Take the part of the rows that opens with the line containing "Identify the location of the clickable" and closes with the line containing "the mountain peak", and rename "particular" to "specific" in it. Give back only those lines, with everything else left unchanged.

Task data:
▼▼▼
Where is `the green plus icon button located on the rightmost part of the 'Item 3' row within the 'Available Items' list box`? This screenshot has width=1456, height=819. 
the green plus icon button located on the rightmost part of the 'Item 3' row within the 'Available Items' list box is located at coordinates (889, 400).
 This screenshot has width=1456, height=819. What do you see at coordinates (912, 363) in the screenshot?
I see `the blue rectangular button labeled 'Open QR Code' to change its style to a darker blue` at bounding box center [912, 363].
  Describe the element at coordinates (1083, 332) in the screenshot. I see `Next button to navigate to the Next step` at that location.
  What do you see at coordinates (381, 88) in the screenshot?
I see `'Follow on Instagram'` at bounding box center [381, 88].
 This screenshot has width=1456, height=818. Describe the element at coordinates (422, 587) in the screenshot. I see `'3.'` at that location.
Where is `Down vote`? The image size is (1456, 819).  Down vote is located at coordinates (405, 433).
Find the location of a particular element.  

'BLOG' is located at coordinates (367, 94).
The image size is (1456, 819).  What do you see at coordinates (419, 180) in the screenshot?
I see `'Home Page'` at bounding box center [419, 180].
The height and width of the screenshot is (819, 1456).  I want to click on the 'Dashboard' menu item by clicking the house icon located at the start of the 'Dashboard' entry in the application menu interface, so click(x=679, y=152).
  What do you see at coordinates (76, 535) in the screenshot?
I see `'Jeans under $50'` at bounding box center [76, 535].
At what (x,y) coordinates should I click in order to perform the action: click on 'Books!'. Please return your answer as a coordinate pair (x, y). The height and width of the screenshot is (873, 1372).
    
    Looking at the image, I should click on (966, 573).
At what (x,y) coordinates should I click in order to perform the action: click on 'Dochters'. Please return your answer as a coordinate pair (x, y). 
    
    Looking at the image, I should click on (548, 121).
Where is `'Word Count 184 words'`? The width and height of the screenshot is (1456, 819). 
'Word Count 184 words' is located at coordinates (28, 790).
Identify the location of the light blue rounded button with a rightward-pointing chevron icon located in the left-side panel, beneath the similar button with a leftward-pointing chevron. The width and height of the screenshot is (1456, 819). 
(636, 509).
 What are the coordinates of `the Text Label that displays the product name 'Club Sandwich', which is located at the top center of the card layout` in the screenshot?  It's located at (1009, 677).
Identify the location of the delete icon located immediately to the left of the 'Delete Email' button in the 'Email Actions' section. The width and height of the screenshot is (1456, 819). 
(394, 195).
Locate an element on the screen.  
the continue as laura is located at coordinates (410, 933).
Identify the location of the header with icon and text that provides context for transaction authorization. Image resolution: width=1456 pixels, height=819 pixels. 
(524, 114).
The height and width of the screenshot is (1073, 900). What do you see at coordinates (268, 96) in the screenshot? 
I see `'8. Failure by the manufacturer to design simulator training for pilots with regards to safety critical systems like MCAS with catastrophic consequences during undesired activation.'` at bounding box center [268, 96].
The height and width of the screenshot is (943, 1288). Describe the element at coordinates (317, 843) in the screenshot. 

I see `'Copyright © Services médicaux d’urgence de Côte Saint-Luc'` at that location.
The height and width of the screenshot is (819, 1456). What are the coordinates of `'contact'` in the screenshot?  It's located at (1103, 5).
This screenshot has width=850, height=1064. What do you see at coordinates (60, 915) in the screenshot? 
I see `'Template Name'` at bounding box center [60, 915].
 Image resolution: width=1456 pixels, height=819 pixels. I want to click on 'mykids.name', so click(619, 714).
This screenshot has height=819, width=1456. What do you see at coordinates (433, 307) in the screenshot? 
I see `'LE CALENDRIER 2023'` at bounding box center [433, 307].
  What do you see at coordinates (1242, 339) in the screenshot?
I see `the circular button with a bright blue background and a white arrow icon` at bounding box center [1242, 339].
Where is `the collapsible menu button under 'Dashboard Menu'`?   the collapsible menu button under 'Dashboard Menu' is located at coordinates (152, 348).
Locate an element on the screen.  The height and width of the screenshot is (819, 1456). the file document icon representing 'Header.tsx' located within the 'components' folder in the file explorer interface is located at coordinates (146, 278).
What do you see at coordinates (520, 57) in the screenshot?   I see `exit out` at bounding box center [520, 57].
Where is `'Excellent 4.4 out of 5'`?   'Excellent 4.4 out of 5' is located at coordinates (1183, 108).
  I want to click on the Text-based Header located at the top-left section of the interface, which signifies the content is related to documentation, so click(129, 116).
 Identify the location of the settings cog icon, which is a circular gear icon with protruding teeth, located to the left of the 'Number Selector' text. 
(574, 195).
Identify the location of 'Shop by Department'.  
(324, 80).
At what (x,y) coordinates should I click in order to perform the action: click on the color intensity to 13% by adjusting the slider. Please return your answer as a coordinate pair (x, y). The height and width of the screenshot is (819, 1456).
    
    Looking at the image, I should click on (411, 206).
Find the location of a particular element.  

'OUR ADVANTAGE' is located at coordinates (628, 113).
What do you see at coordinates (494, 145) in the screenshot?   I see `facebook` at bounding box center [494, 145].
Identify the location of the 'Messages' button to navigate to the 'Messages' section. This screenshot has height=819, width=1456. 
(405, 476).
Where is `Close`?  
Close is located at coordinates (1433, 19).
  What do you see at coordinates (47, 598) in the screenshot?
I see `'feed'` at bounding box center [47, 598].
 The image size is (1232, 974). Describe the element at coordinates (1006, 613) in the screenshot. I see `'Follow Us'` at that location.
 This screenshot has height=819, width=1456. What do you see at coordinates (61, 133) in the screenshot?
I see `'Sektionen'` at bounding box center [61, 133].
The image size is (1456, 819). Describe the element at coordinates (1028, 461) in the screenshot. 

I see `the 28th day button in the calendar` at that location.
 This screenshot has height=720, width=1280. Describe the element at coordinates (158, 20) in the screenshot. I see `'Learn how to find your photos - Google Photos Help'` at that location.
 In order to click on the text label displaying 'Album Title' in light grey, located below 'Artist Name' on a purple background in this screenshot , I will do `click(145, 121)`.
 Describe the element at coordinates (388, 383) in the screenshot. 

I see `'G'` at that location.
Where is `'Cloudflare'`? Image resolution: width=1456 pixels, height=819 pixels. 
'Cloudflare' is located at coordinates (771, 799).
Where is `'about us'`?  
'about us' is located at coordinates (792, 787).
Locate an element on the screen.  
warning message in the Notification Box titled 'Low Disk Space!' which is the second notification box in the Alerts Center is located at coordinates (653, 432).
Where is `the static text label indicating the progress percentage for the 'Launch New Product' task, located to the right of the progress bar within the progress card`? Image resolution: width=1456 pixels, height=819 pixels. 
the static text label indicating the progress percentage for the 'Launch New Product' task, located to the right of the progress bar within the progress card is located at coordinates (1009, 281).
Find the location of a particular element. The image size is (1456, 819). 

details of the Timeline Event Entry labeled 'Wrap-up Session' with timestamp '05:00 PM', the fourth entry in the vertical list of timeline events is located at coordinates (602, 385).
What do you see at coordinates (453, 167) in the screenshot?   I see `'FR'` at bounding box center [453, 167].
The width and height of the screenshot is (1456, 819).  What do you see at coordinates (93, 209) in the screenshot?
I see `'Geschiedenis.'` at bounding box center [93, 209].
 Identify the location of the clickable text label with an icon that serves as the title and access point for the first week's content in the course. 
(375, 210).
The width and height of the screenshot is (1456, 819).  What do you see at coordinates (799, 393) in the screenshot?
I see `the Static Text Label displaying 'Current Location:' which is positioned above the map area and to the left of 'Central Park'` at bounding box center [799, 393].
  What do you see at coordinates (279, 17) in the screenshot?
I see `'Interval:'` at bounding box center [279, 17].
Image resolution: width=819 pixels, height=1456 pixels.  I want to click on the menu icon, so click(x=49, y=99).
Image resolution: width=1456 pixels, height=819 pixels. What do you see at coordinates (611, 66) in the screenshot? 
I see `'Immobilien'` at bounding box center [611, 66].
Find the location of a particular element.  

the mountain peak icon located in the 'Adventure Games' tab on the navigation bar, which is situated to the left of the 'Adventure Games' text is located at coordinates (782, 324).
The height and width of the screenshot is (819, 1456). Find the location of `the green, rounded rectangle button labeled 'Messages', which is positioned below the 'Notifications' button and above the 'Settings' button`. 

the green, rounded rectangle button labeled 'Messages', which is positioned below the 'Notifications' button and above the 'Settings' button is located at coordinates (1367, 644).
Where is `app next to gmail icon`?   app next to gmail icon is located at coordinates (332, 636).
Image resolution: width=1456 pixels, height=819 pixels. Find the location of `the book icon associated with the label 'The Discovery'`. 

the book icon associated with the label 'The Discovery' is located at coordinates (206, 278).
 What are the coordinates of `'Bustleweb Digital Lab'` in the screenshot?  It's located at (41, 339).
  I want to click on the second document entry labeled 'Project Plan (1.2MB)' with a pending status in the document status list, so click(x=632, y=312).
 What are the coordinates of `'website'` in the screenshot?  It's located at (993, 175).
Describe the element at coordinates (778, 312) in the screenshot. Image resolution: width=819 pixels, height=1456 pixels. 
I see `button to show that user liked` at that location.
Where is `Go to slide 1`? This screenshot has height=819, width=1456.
▲▲▲
The result:
 Identify the location of the clickable text label with an icon that serves as the title and access point for the first week's content in the course. 
(375, 210).
The width and height of the screenshot is (1456, 819).  What do you see at coordinates (799, 393) in the screenshot?
I see `the Static Text Label displaying 'Current Location:' which is positioned above the map area and to the left of 'Central Park'` at bounding box center [799, 393].
  What do you see at coordinates (279, 17) in the screenshot?
I see `'Interval:'` at bounding box center [279, 17].
Image resolution: width=819 pixels, height=1456 pixels.  I want to click on the menu icon, so click(x=49, y=99).
Image resolution: width=1456 pixels, height=819 pixels. What do you see at coordinates (611, 66) in the screenshot? 
I see `'Immobilien'` at bounding box center [611, 66].
Find the location of a specific element.  

the mountain peak icon located in the 'Adventure Games' tab on the navigation bar, which is situated to the left of the 'Adventure Games' text is located at coordinates (782, 324).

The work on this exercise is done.